I positively do not agree with the philosophy announced in the recent decisions of this court (Wilkins v. City of San Bernardino, 29 Cal.2d 332 [175 P.2d 542]; Lockard v. City of Los Angeles, 33 Cal.2d 453 [202 P.2d 38, 7 A.L.R.2d 990]; and Ayres v. City of Los Angeles, 34 Cal.2d 31 [207 P.2d 1]), in which it has completely abdicated its judicial function in favor of the arbitrary and unreasonable action of city councils, as shown by the record in those cases, who recognize no constitutional limitation of their power to control the use of private property.
It may be that we are going to have to stand up and be counted in order to determine whether constitutional rights in the ownership and possession of property still exist. Such rights certainly will no longer exist when the decision in this *115ease takes its place beside the Wilkins, Lockard and Ayres eases herein cited. Under these decisions the right of ownership and possession of real property is subject to the whim and caprice of any planning commission, city council or board of supervisors and the restrictions which any one of them may place upon an individual’s right to own, possess or use real property which will be upheld by a majority of this court is any one’s guess—the sky may be the limit—certainly not the Constitution which has become a dead letter—a forgotten document.

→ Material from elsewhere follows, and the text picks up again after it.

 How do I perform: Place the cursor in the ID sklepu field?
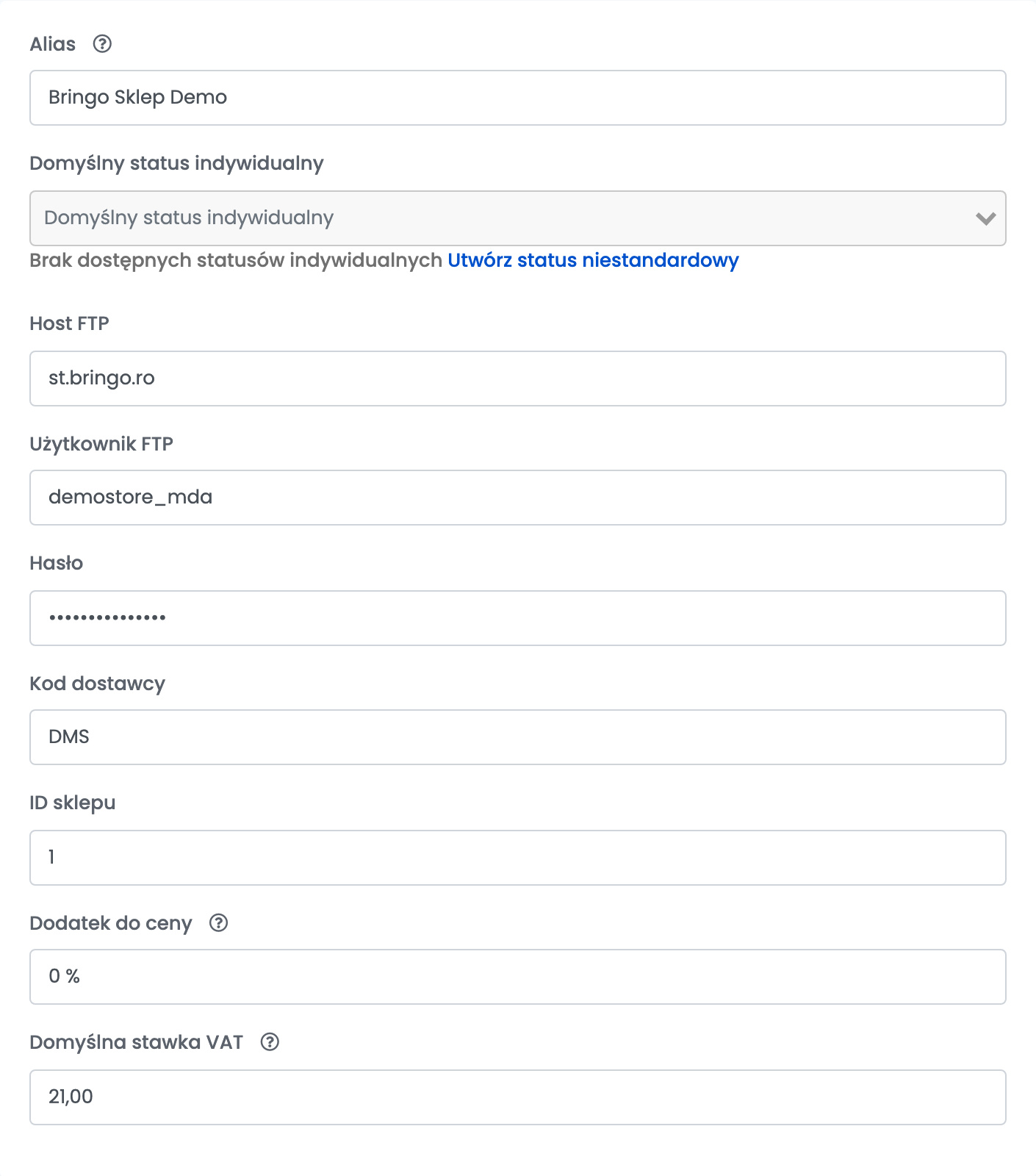coord(518,858)
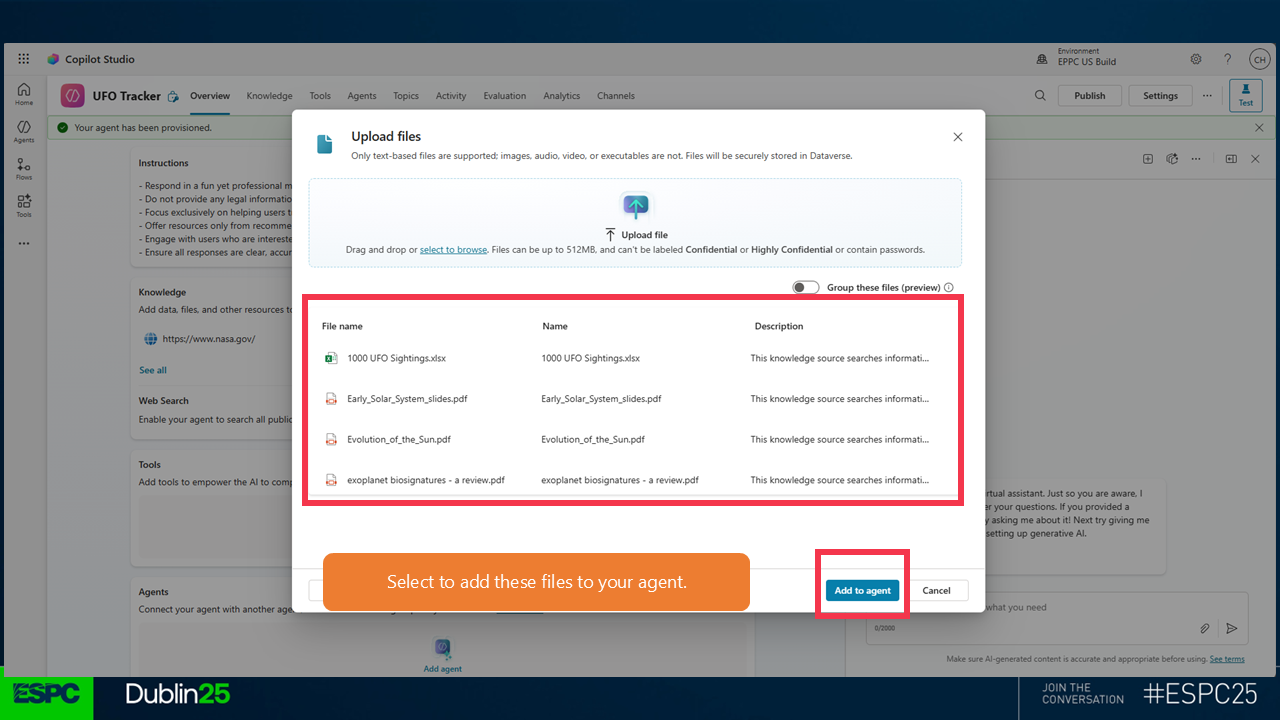Expand the sidebar more options ellipsis

tap(24, 243)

When the Constitution is disregarded we reach the perimeter of the police state. True, city councilmen are elected, but what chance has a property owner who may be in the minority to protect himself against arbitrary and unreasonable action by a city council who may see fit to zone his property for a use for which it is wholly unsuited ? This court has said it will not interfere with such action. Of what value to him is the inalienable right guaranteed by the Constitution to acquire, possess and protect property when a city council or board of supervisors tells him he can only use his property for a purpose dictated by whim or caprice and the courts refuse to grant him relief? The instant case is a shining example of such arbitrary action. The bungalow units were legally constructed and have been legally occupied, but they cannot be legally sold in separate units. Does this really make sense? Is there a scintilla of reason or logic behind such a rule ? If there is, it is not apparent to me, and I doubt that it would be to any unprejudiced mind.
I am of the opinion that the ordinance is invalid and unconstitutional in its application to these facts in that the evidence discloses that it bears no reasonable relation to the legitimate objectives to be attained by an exercise of the police power, and that it is wholly arbitrary and discriminatory. I would reverse the judgment.